Another argument in favor of completion lymph node dissection is its value in staging, said Dr. Balch. He cited “at least five papers” showing that “it’s not just the number of nodes but that [nonsentinel] nodes have prognosis, and therefore there is a staging value in addition to regional control.”

“I wouldn’t argue with that,” said Dr. Coit. The problem is it’s an expensive test with risks of complications and morbidities, he added.

Critical Trial

One area of agreement among experts is the importance of completing the MSLT-2 trial. Chaired by Donald L. Morton, MD, Chief of the Melanoma Program at John Wayne Cancer Institute, Santa Monica, California, the trial is randomizing sentinel node positive patients into two groups, one to have an immediate completion lymph node dissection, the other to be monitored by nodal ultrasound and have a delayed completion dissection if necessary. The primary endpoint is melanoma-specific survival.

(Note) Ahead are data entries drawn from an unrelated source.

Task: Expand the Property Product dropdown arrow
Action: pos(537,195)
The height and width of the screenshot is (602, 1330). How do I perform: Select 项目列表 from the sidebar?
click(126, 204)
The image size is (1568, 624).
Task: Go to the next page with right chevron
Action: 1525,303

The trial’s accrual goal is 1,926 patients. About 1,680 have been randomly assigned to the two arms, said Mark B. Faries, MD, Director of Melanoma Research at John Wayne Cancer Institute, who gave an update on the trial at the SSO symposium.2 “If we stay at this pace—and the pace actually seems to be picking up—we’ll probably complete accrual early next year.” Analysis of the data, he added, could begin “another couple of years after that.” ■

Disclosure: Dr. Balch has received speaker’s honoraria from Merck. Drs. Coit and Faries reported no potential conflicts of interest.

References

1. Coit DG, Balch CM: Great debates: Completion axillary node dissection is necessary in all melanoma patients with a positive SLN. Society of Surgical Oncology Annual Cancer Symposium. Presented March 9, 2013.

2. Faries MB: MSLT 2: An update. Society of Surgical Oncology Annual Cancer Symposium. Presented March 7, 2013.